Methodology for Addressing the Issue: This effort encompasses three primary tasks. Task 1 will review and synthesize existing datasets (e.g., U.S. Army Corps of Engineers – Fire Island Inlet to Montauk Point [FIMP] project data and other published/unpublished data, nearby Coastwide Reference Monitoring System [CRMS] sites for habitat characteristics, USGS landscape configuration metrics) and identify previously constructed marsh restoration projects (e.g., Coastal Wetlands Planning, Protection and Restoration Act [CWPPRA]) for development of nekton abundance reference ranges and restoration targets; such as abundances, biomass, size distribution, community composition, and diversity (e.g., richness, Shannon diversity), as well as identify data gaps and/or limitations.
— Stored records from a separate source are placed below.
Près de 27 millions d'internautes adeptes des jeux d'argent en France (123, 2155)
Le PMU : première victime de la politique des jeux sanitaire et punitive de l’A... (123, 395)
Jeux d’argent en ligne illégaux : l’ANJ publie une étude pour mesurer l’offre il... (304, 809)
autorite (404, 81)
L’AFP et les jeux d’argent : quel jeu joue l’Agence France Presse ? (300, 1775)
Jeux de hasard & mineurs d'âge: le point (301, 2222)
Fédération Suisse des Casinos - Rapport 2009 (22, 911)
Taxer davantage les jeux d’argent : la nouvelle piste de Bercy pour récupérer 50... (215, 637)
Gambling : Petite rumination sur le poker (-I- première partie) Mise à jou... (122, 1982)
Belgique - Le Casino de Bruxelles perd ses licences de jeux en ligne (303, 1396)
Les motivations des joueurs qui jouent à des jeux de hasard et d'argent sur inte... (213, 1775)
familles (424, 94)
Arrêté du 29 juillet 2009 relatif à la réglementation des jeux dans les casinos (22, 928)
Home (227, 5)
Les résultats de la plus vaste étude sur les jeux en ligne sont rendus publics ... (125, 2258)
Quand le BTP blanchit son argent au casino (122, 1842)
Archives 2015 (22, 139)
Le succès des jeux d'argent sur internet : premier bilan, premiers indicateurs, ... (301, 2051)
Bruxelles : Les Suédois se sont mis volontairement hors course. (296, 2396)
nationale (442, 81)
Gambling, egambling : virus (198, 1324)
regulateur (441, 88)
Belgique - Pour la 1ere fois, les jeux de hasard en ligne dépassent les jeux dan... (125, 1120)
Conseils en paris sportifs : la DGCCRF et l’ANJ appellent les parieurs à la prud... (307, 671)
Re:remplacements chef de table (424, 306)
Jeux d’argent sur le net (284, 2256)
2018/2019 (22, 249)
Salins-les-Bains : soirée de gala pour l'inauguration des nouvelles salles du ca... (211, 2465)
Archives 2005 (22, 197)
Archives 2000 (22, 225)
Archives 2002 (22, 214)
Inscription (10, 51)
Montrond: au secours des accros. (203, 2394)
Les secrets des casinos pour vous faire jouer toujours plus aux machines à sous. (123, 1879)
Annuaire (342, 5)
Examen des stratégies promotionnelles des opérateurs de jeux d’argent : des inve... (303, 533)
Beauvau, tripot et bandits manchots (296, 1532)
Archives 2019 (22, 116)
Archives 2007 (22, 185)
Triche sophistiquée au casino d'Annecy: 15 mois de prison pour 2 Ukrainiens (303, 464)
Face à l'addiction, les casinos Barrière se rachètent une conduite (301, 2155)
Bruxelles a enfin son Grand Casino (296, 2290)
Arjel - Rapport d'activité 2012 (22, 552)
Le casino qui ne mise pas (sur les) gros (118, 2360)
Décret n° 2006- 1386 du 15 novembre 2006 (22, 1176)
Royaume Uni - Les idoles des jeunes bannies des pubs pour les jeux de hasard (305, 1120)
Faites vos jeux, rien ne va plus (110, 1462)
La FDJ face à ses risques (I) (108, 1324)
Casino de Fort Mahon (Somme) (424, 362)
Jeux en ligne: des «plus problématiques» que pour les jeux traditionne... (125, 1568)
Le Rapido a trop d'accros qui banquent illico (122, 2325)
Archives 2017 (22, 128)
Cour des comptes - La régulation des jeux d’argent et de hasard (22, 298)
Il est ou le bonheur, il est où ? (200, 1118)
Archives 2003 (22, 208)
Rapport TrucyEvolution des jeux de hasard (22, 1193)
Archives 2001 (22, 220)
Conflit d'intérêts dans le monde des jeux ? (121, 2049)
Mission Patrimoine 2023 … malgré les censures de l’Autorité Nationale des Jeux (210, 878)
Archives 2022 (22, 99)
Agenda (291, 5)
Task 2 will implement the fixed-area sampling strategy developed during Task 1 to quantify fishes and (non-sessile) invertebrate (e.g., shrimps/crabs) communities on a per-unit area basis, and with respect to marsh sub-habitats by directly targeting the marsh platform itself and waters immediately adjacent to it.
Task 3, with which USGS investigators are primarily involved, will analyze the newly collected fixed-area nekton data collected under Task 2. These analyses would complement those conducted under Task 1 and, where possible, incorporate those habitat characteristics (e.g., CRMS hydrologic metrics, landscape metrics) and marsh creation design/construction aspects as identified during Task 1 that correlate with or drive nekton communities during the development of nekton density and community composition reference ranges and restoration targets.
Future Steps: Lessons learned as well as identification of data gaps and/or limitations resulting from these analyses will be important for implementation of future fixed area monitoring.